*Problem requirements*
Copy every record exactly, with nothing left out.

*Stored data entries*
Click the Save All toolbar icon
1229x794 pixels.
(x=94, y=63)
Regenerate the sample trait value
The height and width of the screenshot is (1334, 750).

*Answer for the task*
Click the Save All toolbar icon
1229x794 pixels.
(x=94, y=63)
Regenerate the sample trait value
The height and width of the screenshot is (1334, 750).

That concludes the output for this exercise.